## Stored items from a collection
---+---
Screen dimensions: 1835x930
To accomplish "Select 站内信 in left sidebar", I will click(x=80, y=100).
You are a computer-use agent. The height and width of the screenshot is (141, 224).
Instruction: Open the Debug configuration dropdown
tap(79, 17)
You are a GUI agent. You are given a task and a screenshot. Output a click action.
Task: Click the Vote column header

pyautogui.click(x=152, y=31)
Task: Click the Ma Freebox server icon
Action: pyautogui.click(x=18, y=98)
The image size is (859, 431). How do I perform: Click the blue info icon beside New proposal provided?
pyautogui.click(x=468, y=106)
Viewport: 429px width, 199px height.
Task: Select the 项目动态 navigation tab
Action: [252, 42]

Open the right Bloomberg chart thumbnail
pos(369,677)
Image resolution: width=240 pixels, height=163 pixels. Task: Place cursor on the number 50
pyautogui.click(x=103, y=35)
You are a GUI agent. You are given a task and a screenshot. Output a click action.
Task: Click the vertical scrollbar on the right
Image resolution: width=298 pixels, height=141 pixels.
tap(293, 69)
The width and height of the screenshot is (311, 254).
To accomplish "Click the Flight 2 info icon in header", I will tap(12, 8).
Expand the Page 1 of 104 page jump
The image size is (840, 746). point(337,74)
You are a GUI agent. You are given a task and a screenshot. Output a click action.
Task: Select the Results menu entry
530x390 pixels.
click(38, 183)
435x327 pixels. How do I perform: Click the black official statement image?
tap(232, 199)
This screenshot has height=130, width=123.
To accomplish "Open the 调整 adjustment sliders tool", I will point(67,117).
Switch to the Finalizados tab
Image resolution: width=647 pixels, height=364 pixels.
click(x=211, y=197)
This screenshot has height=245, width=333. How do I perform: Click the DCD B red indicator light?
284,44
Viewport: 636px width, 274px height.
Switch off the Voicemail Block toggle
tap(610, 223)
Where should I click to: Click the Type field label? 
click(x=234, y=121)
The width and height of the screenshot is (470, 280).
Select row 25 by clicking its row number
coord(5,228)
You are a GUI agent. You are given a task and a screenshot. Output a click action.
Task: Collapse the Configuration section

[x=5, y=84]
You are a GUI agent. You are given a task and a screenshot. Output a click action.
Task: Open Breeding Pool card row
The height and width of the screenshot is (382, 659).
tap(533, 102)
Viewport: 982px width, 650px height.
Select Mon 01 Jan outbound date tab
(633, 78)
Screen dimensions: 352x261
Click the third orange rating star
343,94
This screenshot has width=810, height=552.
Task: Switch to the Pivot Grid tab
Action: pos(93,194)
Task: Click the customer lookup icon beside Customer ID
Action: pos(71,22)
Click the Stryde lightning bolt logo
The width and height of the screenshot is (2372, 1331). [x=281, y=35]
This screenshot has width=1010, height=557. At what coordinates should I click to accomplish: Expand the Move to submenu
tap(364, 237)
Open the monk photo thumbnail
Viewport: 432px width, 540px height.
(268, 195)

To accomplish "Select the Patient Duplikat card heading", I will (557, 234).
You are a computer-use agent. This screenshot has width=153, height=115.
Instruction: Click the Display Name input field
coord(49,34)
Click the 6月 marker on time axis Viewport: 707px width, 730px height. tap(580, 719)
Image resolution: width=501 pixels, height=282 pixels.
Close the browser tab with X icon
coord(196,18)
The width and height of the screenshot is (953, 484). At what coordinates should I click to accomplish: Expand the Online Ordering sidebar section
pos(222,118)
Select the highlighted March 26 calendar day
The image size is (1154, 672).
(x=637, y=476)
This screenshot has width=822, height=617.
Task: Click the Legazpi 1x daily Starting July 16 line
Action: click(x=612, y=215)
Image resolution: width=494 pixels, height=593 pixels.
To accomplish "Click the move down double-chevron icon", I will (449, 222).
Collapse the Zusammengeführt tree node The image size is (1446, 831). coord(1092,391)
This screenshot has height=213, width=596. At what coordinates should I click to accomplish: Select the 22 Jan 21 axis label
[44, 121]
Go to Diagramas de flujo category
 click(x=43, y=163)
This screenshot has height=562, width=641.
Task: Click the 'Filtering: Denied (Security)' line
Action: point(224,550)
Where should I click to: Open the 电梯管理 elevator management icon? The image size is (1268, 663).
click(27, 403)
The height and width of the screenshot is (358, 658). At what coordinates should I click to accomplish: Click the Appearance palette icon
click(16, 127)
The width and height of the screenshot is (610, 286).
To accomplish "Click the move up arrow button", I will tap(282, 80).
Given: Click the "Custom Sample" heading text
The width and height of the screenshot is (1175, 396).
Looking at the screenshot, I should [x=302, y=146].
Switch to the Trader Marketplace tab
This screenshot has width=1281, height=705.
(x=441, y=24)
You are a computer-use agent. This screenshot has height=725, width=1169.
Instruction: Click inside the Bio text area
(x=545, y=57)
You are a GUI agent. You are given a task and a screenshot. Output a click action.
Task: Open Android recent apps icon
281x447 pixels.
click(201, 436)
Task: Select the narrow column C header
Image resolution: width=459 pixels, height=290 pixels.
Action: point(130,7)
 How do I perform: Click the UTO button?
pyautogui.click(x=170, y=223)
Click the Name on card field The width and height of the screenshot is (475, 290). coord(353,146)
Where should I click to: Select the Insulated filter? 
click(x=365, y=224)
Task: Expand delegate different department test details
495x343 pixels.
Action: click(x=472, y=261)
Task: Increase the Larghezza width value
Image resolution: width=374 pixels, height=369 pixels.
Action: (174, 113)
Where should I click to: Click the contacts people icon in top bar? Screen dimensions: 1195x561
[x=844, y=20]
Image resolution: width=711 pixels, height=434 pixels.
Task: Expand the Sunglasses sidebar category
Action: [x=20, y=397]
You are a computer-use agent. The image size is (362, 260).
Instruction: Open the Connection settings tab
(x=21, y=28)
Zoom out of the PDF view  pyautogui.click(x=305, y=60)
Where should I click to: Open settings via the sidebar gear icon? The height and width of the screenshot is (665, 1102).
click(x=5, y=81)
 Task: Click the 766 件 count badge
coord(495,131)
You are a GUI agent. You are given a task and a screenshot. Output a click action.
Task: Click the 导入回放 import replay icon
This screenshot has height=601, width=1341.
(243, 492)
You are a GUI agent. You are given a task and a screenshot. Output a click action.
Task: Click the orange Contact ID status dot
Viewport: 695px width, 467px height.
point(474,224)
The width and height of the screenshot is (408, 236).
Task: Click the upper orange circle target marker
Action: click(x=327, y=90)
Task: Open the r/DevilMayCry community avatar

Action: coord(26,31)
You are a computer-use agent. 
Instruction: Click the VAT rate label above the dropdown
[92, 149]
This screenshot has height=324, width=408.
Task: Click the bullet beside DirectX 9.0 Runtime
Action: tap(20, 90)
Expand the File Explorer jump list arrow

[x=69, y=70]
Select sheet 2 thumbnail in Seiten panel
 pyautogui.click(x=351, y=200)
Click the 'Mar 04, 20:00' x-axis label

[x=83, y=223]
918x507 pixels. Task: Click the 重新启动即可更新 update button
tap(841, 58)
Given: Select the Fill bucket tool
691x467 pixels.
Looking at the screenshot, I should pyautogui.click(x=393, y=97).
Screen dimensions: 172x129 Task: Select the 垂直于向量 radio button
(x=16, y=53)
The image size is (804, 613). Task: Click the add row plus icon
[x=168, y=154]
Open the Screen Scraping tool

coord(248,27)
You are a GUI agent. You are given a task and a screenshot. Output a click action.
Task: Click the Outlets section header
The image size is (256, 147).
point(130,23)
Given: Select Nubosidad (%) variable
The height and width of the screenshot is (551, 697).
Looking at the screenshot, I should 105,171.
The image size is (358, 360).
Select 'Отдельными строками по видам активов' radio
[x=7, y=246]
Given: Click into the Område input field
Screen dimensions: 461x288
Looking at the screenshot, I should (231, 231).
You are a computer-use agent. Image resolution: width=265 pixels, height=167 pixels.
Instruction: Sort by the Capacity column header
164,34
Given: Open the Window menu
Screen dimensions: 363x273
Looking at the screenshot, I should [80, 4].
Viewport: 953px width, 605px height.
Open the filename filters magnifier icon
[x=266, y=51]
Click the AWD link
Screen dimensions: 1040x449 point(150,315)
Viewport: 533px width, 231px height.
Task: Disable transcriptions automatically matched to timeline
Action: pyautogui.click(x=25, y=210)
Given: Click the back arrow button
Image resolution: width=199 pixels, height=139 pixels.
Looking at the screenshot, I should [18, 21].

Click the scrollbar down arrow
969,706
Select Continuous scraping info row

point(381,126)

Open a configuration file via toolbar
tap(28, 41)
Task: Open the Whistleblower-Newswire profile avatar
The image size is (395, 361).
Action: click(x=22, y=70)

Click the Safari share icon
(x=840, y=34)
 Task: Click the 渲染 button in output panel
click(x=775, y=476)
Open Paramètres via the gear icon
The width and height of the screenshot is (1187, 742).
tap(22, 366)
---+---
## WHAT THE EXERCISE ASKS
Exactly the lines above from the one with "Task: Open Breeding Pool card row" to the one with "has width=153, height=115.", both included, are to be quoted; leave the rest out.

## SOLUTION FOR THIS PROBLEM
Task: Open Breeding Pool card row
The height and width of the screenshot is (382, 659).
tap(533, 102)
Viewport: 982px width, 650px height.
Select Mon 01 Jan outbound date tab
(633, 78)
Screen dimensions: 352x261
Click the third orange rating star
343,94
This screenshot has width=810, height=552.
Task: Switch to the Pivot Grid tab
Action: pos(93,194)
Task: Click the customer lookup icon beside Customer ID
Action: pos(71,22)
Click the Stryde lightning bolt logo
The width and height of the screenshot is (2372, 1331). [x=281, y=35]
This screenshot has width=1010, height=557. At what coordinates should I click to accomplish: Expand the Move to submenu
tap(364, 237)
Open the monk photo thumbnail
Viewport: 432px width, 540px height.
(268, 195)

To accomplish "Select the Patient Duplikat card heading", I will (557, 234).
You are a computer-use agent. This screenshot has width=153, height=115.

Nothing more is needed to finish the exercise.